Which is different from the version that was merged into upstream.
That
should never have happened. It will never happen again. I have
spent some
time over the past few days ensuring folks understand that I will not
allow a repeat of this to occur the next time around. We will have
platforms that are bulletproof and supported by upstream with any
errata fixes in a very carefully controlled manner. There will
under no circumstances ever be a situation like this again.

We are still evaluating the merits of registering the values that
appeared
in v4.10, and not changing them. We should know more in a couple of
days.

Thanks David. What was the verdict? (for the public record). If we
need to
get a change into upstream, let's get that teed up before 4.12 merge.

And for other folks following along with this thread: I'm not just
picking
on Cavium here. I'll be doing the same with *every* ARM server SoC
company
as necessary over the coming months. We are going to have militantly
compliant standards adherence in this industry and every ARM server
SoC is
going to "just work" with an upstream Linux kernel with an ACPI enabled
platform. This will be so utterly clean and boring it'll be amazing.

Thanks for keeping on top of this, Jon. I agree, we should not be
using unregistered vendor prefixes, e.g., the "THRX" added by
44f22bd91e88 ("PCI: Add MCFG quirks for Cavium ThunderX pass2.x host
controller"). I'm sorry I merged that without doing the due
diligence.

Honestly, it is me who is responsible for this since I submitted the patch.

Yes. After all this back and forth, Cavium has decided to deploy firmware with "CAVxxx" as _HID.

The deciding factor was that the prefix is already registered and there are probably fewer than 10 systems deployed with the experimental and erroneous "THRXxxx" value. Neither option (switching the kernel to "CAVxxx", or changing the firmware to use "THRXxxx") was without its drawbacks. There were valid arguments on either side. In the end internal momentum, among other factors, brought us to the conclusion that using the "CAVxxx" as _HID, and trying to get Tomasz' patches merged is what we will do. We fully realize that there may exists some combinations of the Linux kernel and Cavium firmware (both officially released, and experimental and unsupported) that don't result in functional PCIe.

I, personally, am sorry that this screw up happened in the first place.

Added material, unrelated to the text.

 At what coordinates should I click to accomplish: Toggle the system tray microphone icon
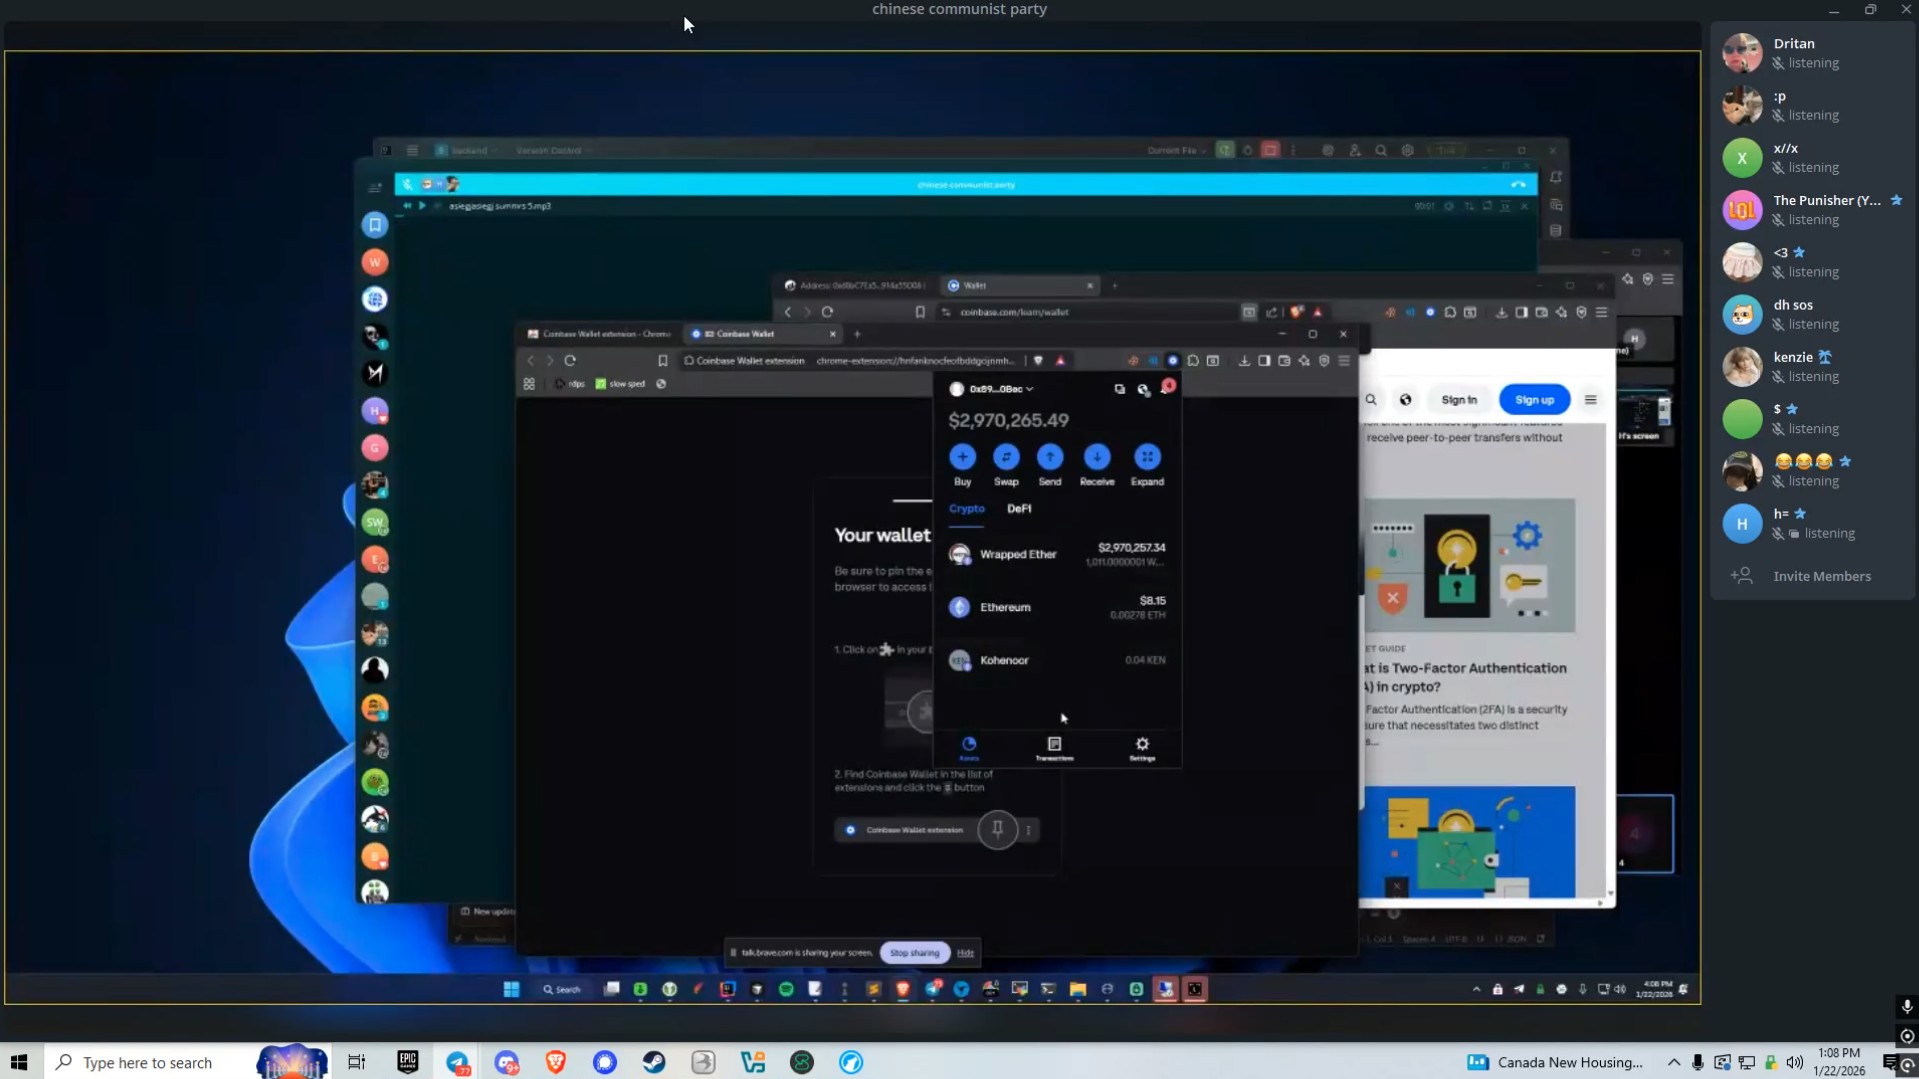pyautogui.click(x=1698, y=1062)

Let's hope that everyone learned something from the experience.

Thanks,
David Daney




I suspect the resolution will be to register "THRX". If that doesn't
happen, I'll propose reverting 44f22bd91e88, not because I want to
break things, but only because I'm not personally in a position to do
anything smarter. So please propose a better solution that fits
within the ACPI _HID/_CID model :)

I already submitted the patch to fix this. Please see:
https://patchwork.ozlabs.org/patch/739042/

Thanks,
Tomasz